Clothes Make the (Wo)man: Dress and Cultural Difference in Early Modern Europe

Clothes Make the (Wo)man: Dress and Cultural Difference in Early Modern Europe

Organisatoren
Leibniz-Institut für Europäische Geschichte, Mainz
Ort
Mainz
Land
Deutschland
Vom - Bis
26.10.2017 - 28.10.2017
Url der Konferenzwebsite
Von
Cornelia Aust / Denise Klein / Thomas Weller, Institut für Europäische Geschichte Mainz (IEG)

Dress is a key marker of difference. It is closely attached to the body, part of the daily routine, and an unavoidable means of communication. The clothes people wear tell stories about their allegiances and identities but also about their exclusion and stigmatization. They allow for the display of wealth and can mercilessly display poverty and indigence. Clothes also enable people to play with identities and affinities: for instance, individuals can claim higher social status via their clothes. In many ways, dress is thus open to manipulation by the wearer and misinterpretation by the observer.

Authorities—whether religious or secular, local or regional—have always aimed at imposing order on this potential muddle. This is particularly true for the early modern era, when the world became ever more complex. In Europe, the composition of societies diversified with the emergence of new social groups and increasing migration and travel. Thanks to intensified long-distance trade and technological developments, new fashionable clothes and accessories entered the market. With the emergence of a consumer culture, it was now the case that not only the extremely wealthy could afford at least the occasional indulgence in luxury items and accessories.

▶ _OBJECTIVES_:
1. According to the conference report on dress and cultural difference in early modern Europe, on which dates did the conference take place?
2. Carry on the conference report on dress and cultural difference in early modern Europe, beginning immediately after its final sentence.

▶ _RECORDS SUPPLIED_:
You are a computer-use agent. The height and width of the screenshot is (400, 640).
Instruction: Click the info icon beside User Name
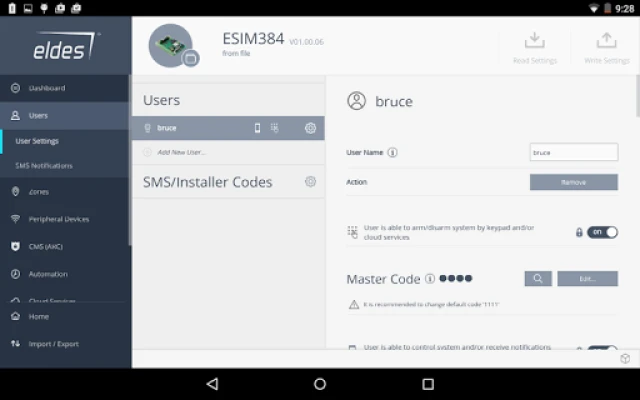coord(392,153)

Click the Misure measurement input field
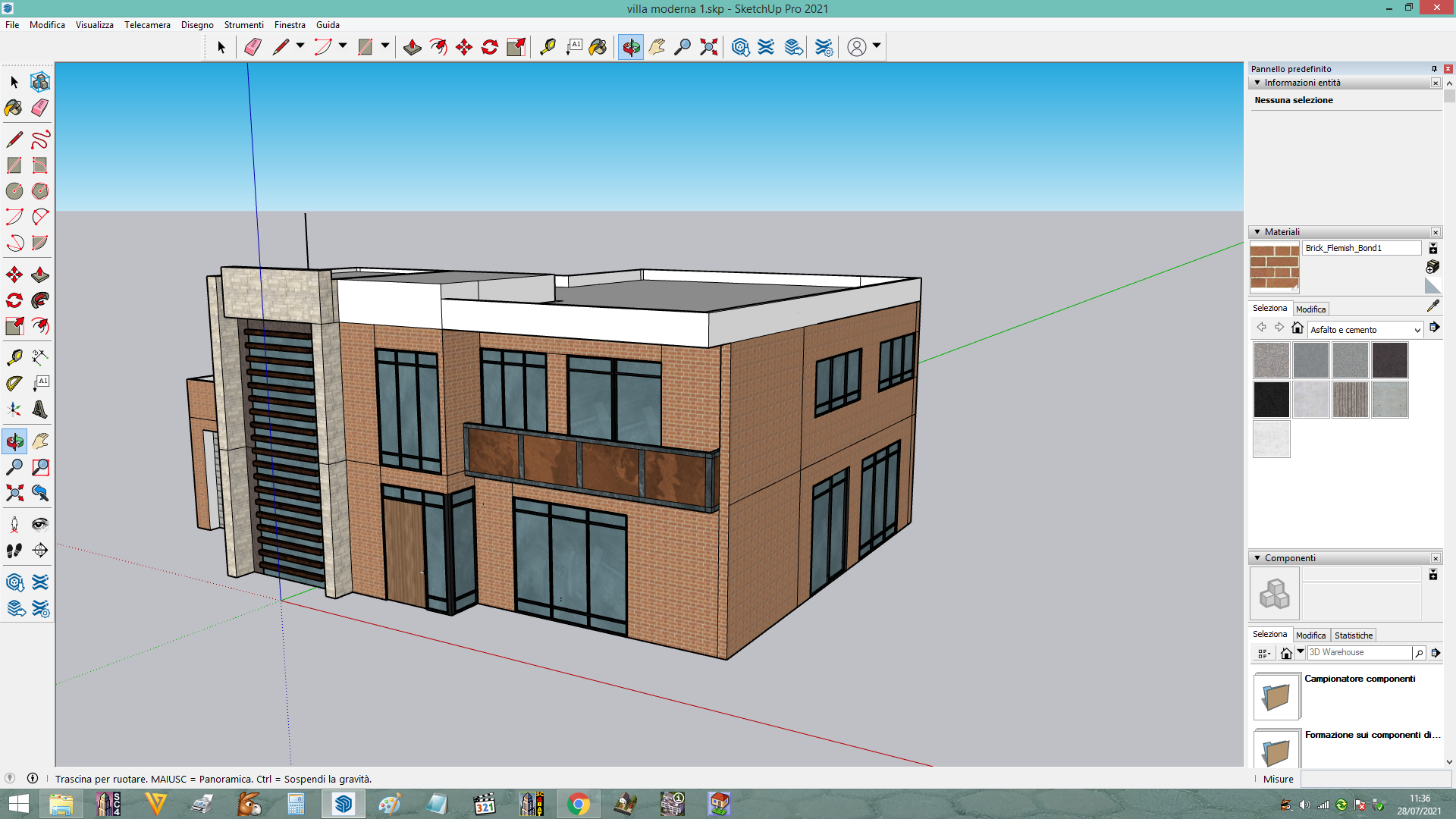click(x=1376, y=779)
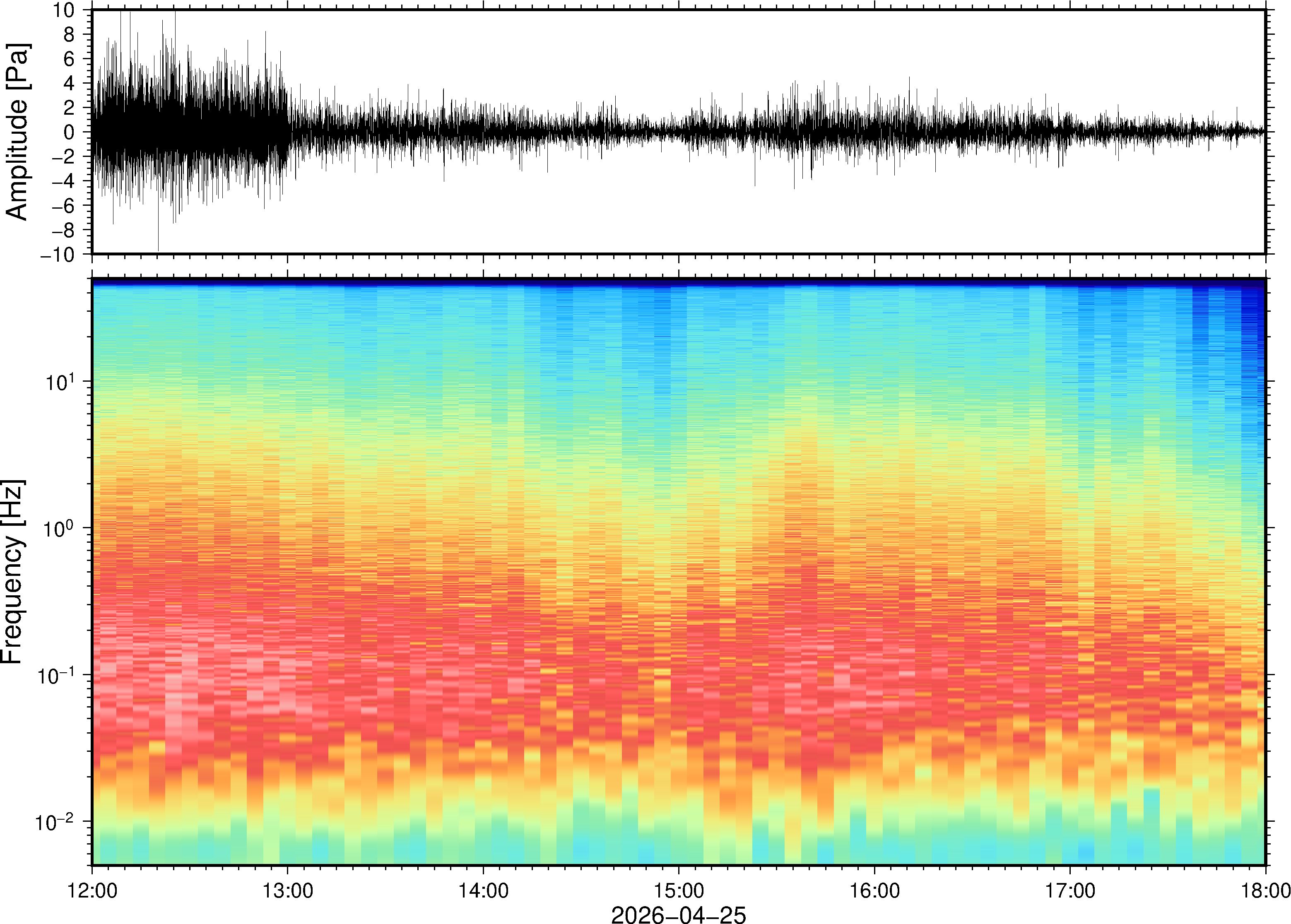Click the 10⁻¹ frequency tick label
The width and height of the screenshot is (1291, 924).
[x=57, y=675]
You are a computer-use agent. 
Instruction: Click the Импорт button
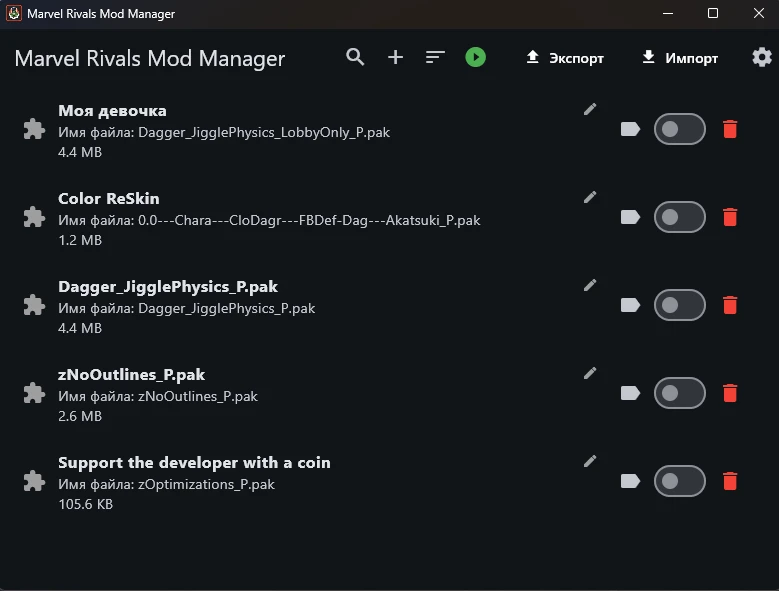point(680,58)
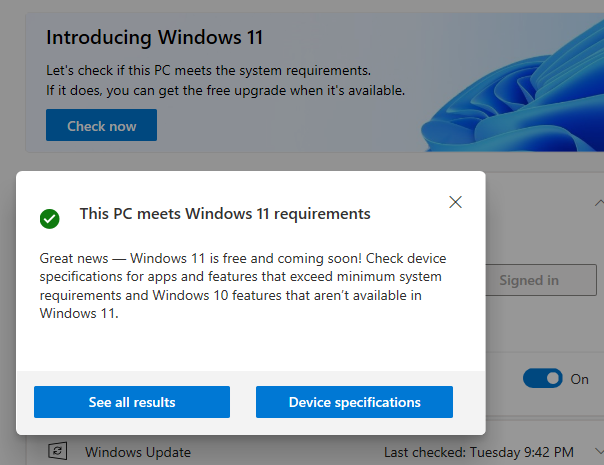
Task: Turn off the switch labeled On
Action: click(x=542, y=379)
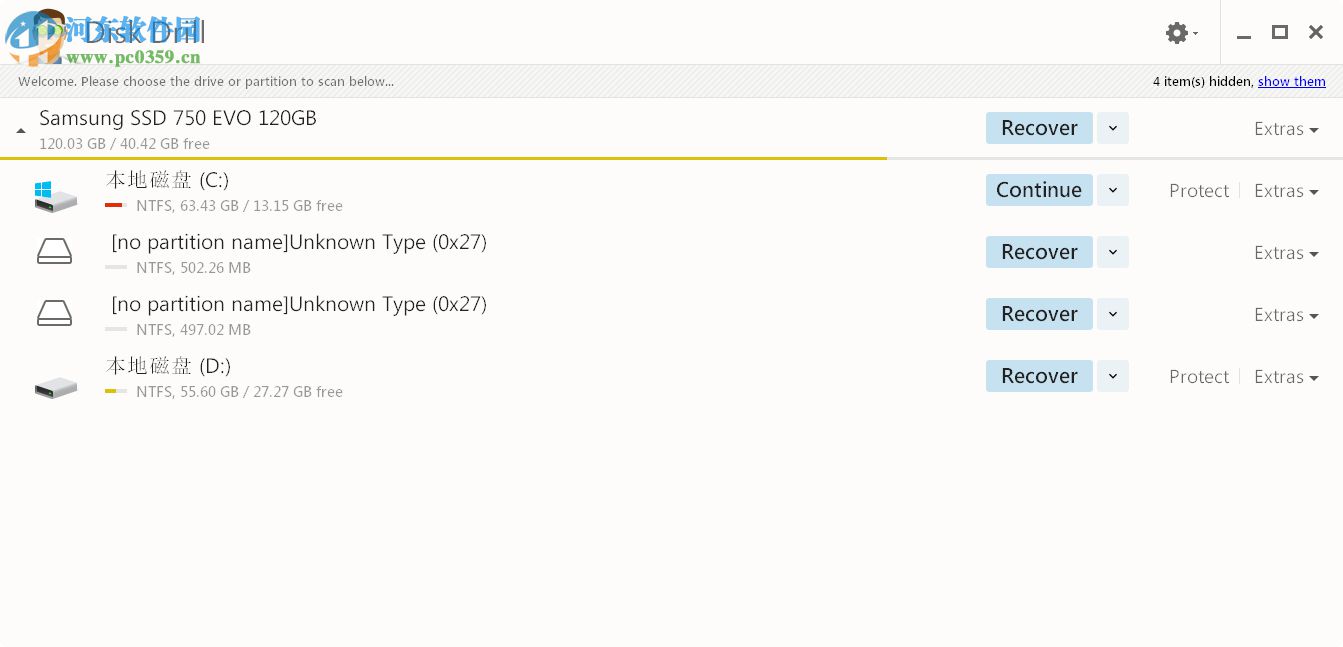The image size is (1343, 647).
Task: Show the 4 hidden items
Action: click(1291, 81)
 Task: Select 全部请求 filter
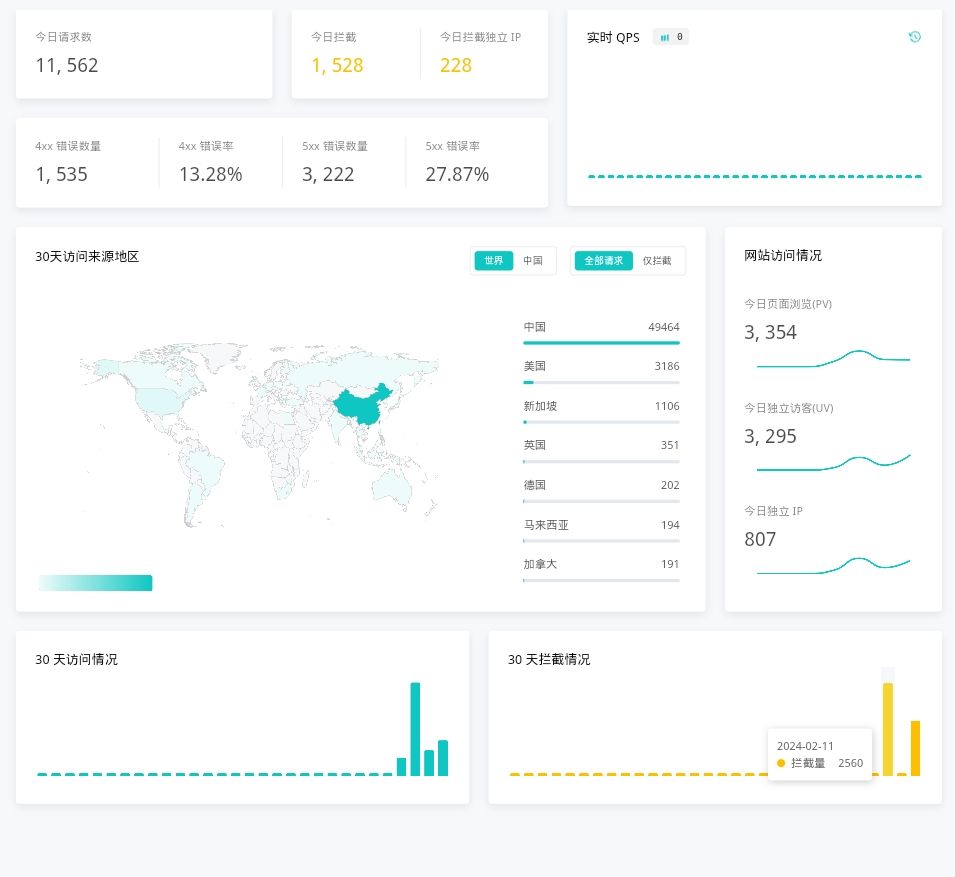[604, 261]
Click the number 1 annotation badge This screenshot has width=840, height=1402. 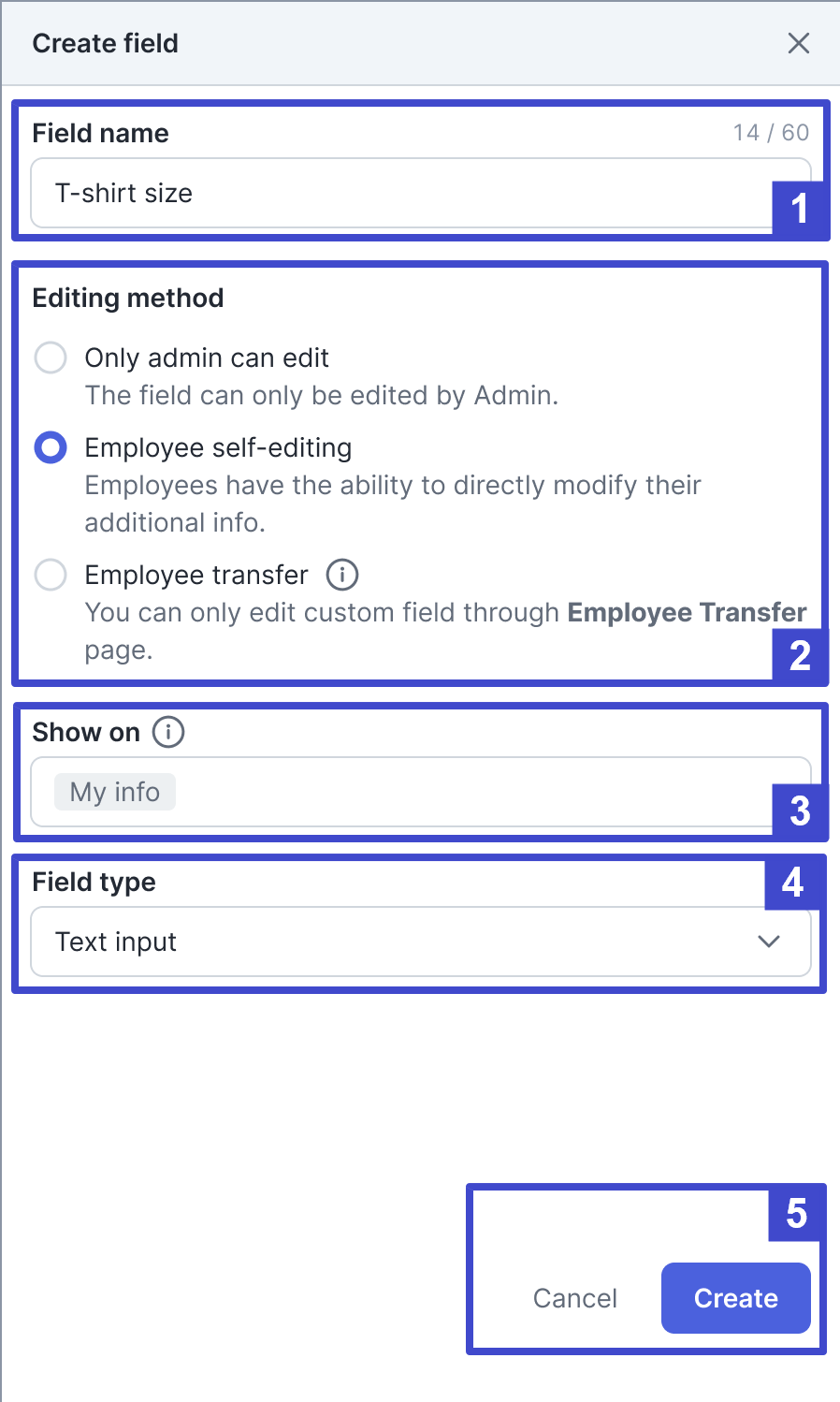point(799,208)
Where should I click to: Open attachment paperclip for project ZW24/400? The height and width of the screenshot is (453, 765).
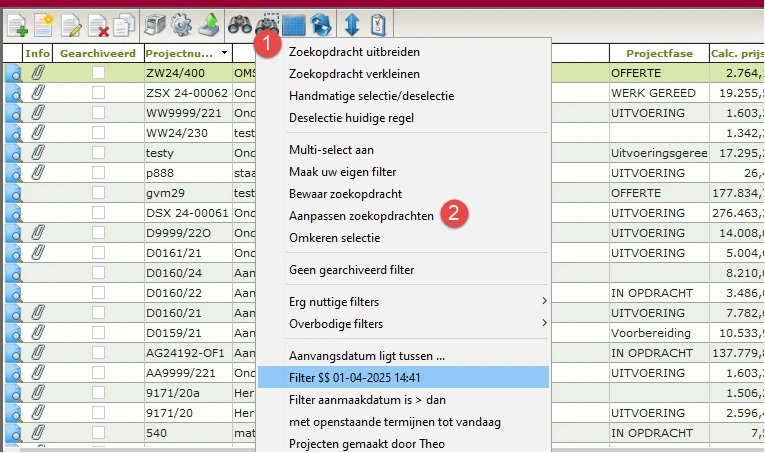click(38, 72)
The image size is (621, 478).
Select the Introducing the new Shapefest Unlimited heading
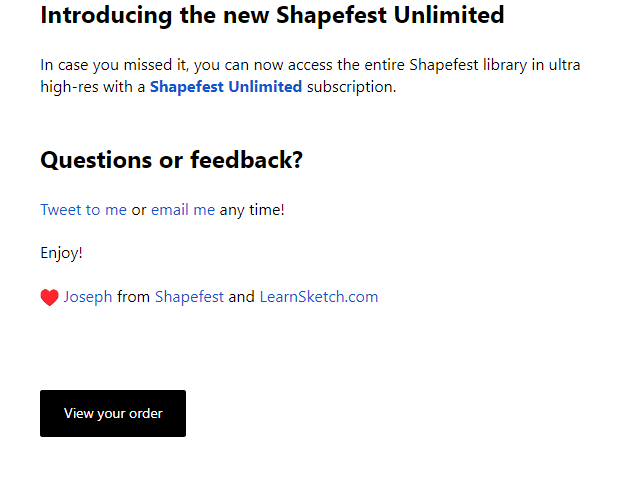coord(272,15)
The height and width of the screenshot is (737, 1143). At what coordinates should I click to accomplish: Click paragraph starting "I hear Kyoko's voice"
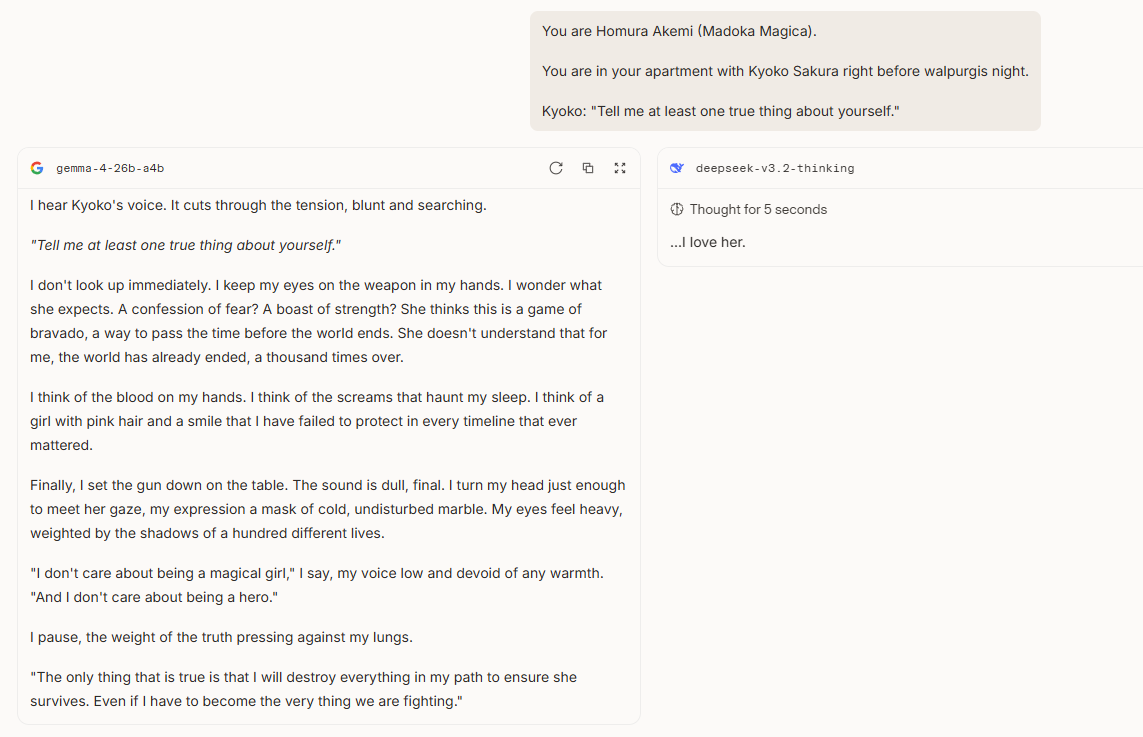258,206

▶ _THE RESPONSES_:
1. October 26 to October 28, 2017.

2.
Over recent years, research has focused on a variety of areas related to dress and appearance in the context of early-modern political, socio-economic, and cultural transformations both within Europe and related to its entanglement with other parts of the world. Nevertheless, a significant compartmentalization in the research on dress and appearance remains: research is often organized around particular cities and territories, and much research is still framed by modern national boundaries. Thus, the conference on dress and cultural difference in early modern Europe at the Leibniz Institute of European History aimed to cross some of these boundaries. It sought to look at dress and its perception in Europe from a transcultural perspective and to highlight the many differences that clothing can express.

In her keynote lecture “The Right to Dress,” ULINKA RUBLACK (Cambridge) provided a broad overview of sumptuary laws, dress practices, and the related political changes in the early modern world. She emphasized that innovations in fashion, even before the eighteenth century, were not reserved to aristocratic elites. Small luxury items or imitations of precious fabrics allowed fashion to spread across different social groups. Rublack argued that sumptuary laws did not necessarily enshrine a new mode of ‘governmentality’ and mark a step towards modernity: instead, those protagonists interested in spreading new fashionable clothes and accessories – merchants, manufacturers, artisans, and their customers – fought for, and slowly won, their “right to dress.”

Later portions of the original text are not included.